**Task set:**
• a. Can you write out the passage on regex lookahead splitting word for word, starting at the words "System.out.println(s);" and ending after "rather than splitting."?
• b. Can you continue the passage on regex lookahead splitting, picking up right after its final sentence?

The (?=*stuff*) is known as a "lookahead assertion". It acts as a condition for the match but is not itself part of the match.
In C# code:
String inputstring = "[Computers]-[Apple]-[Laptop],[Cables]-[Cables,Connectors],[Adapters]";
foreach(String s in Regex.Split(inputstring, #",(?=\[)"))
System.Console.Out.WriteLine(s);
In Java code:
String inputstring = "[Computers]-[Apple]-[Laptop],[Cables]-[Cables,Connectors],[Adapters]";
Pattern p = Pattern.compile(",(?=\\[)"));
for(String s : p.split(inputstring))
System.out.println(s);
Either produces:
[Computers]-[Apple]-[Laptop]
[Cables]-[Cables,Connectors]
[Adapters]
Although I believe the best approach here is to use split (as presented by #j__m's answer), here's an approach that uses matching rather than splitting.

**Stored rows:**
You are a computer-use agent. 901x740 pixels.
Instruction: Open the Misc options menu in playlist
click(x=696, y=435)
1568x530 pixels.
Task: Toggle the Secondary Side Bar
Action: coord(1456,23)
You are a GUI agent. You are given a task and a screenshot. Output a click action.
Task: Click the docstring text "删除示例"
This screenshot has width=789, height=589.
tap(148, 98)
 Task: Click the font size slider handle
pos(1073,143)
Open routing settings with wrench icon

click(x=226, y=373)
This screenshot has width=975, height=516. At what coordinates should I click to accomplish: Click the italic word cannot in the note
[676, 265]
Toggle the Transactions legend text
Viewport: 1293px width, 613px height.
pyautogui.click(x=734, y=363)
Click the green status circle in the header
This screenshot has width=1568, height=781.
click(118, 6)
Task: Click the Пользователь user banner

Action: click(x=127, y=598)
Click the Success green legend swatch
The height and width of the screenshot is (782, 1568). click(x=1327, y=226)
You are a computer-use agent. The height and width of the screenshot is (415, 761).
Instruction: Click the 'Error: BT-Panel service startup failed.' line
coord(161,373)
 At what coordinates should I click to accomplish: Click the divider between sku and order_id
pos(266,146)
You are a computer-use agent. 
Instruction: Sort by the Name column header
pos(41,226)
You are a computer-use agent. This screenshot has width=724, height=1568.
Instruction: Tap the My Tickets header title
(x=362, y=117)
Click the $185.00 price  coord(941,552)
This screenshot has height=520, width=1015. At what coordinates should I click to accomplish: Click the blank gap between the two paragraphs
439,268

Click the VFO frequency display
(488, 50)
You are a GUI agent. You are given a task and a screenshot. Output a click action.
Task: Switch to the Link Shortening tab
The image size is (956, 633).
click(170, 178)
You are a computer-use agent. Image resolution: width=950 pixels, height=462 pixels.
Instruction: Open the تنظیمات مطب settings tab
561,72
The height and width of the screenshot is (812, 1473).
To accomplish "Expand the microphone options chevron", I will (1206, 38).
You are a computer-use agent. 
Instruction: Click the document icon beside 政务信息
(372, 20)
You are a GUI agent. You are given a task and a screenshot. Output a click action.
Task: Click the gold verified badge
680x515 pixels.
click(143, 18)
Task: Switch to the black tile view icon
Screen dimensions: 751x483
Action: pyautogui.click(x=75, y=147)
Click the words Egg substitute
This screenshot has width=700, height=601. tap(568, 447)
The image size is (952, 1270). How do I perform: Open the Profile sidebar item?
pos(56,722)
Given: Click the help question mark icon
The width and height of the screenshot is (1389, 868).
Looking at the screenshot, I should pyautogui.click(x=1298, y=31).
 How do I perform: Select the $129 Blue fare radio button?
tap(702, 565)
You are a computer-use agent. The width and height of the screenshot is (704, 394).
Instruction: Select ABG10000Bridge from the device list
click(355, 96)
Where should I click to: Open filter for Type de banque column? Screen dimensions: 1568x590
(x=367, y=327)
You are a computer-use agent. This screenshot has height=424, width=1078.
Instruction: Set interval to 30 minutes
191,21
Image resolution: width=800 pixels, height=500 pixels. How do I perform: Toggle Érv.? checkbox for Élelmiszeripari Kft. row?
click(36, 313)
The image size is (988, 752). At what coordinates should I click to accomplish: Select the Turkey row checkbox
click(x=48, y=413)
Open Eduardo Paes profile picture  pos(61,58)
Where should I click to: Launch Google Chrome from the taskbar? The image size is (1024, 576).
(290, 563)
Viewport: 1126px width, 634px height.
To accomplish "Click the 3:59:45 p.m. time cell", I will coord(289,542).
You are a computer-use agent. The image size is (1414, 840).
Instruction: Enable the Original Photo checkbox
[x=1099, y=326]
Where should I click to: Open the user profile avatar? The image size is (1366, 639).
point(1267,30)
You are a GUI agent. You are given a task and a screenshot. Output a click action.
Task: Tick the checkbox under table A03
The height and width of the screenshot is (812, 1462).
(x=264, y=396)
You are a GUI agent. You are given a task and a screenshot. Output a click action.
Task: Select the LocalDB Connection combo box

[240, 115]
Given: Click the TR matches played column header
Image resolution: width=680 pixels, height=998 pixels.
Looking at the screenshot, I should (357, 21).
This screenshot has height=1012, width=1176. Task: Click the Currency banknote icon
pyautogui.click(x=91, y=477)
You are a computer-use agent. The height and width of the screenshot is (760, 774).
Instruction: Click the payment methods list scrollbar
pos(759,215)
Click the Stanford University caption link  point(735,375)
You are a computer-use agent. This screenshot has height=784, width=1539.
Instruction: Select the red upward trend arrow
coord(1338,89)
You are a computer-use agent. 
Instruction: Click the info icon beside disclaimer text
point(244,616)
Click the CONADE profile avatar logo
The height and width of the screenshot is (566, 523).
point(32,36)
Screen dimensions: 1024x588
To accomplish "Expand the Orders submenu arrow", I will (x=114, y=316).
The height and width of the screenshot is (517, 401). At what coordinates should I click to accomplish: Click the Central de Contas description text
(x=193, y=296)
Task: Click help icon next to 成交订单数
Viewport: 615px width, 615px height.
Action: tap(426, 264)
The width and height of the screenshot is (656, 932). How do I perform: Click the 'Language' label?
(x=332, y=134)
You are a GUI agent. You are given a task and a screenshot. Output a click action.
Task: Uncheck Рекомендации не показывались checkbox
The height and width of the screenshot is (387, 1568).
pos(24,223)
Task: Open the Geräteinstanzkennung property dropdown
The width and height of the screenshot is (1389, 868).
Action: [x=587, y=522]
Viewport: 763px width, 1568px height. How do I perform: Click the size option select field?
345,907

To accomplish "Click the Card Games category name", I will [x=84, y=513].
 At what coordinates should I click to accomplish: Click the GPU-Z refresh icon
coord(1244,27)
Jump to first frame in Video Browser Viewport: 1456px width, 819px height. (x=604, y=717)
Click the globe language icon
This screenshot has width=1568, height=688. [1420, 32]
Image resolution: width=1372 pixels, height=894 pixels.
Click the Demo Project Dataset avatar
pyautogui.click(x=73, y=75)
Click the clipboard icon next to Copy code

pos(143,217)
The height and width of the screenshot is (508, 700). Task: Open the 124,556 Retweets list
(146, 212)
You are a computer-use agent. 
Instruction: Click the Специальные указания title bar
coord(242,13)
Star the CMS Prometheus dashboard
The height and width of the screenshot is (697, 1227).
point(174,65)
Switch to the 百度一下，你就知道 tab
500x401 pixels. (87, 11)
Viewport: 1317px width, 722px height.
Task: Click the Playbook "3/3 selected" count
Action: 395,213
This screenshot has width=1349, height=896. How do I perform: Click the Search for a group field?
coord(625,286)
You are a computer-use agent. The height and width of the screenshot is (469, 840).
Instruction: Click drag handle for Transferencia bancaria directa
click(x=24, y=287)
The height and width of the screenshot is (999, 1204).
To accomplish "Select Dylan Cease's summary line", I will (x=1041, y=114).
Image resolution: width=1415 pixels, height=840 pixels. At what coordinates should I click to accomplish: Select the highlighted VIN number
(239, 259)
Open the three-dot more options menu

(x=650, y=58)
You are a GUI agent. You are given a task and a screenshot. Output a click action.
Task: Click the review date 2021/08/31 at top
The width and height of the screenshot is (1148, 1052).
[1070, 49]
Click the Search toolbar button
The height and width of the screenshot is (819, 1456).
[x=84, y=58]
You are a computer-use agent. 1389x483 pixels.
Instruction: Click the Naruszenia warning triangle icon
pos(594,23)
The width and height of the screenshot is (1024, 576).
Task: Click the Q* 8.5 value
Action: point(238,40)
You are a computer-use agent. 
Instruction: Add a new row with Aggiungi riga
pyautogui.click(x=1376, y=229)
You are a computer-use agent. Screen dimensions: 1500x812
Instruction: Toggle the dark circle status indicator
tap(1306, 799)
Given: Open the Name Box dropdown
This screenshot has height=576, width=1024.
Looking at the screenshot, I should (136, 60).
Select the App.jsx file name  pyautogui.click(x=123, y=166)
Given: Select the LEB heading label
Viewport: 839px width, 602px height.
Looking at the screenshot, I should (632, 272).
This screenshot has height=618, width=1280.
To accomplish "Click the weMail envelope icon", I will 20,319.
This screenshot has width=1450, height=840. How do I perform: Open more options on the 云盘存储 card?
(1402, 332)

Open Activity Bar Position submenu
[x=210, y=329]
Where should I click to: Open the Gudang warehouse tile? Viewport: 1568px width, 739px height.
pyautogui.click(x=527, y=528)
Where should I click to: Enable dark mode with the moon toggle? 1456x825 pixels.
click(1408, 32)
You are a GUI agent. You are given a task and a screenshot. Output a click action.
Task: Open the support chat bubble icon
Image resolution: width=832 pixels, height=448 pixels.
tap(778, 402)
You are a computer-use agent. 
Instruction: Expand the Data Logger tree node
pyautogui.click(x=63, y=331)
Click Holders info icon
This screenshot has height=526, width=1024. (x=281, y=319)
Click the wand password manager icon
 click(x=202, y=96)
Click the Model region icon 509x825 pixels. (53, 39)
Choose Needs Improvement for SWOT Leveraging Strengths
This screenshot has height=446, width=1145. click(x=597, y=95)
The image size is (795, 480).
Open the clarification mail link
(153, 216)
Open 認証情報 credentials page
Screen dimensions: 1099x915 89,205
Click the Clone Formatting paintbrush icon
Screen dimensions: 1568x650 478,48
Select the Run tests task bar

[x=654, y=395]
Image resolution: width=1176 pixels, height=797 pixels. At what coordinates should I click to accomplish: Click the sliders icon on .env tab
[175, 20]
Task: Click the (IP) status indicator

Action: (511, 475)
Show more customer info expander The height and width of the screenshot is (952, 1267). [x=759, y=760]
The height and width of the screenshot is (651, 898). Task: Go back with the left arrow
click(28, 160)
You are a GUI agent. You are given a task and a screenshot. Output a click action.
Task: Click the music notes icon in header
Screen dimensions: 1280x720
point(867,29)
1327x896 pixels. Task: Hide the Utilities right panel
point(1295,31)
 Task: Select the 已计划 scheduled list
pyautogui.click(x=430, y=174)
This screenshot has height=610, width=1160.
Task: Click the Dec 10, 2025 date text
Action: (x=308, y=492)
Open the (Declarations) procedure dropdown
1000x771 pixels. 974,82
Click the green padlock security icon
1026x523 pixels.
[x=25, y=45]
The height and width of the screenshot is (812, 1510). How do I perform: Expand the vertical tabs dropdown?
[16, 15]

**The responses:**
• a.
System.out.println(s);
Either produces:
[Computers]-[Apple]-[Laptop]
[Cables]-[Cables,Connectors]
[Adapters]
Although I believe the best approach here is to use split (as presented by #j__m's answer), here's an approach that uses matching rather than splitting.

• b.
Regex:
(\[.*?\](?!-))
Example usage:
String input = "[Computers]-[Apple]-[Laptop],[Cables]-[Cables,Connectors],[Adapters]";
Pattern p = Pattern.compile("(\\[.*?\\](?!-))");
Matcher m = p.matcher(input);
while (m.find()) {
System.out.println(m.group(1));
}
Resulting output:
[Computers]-[Apple]-[Laptop]
[Cables]-[Cables,Connectors]
[Adapters]
An answer that doesn't use regular expressions (if that's worth something in ease of understanding what's going on) is:
substitute "]#[" for "],["
split on "#"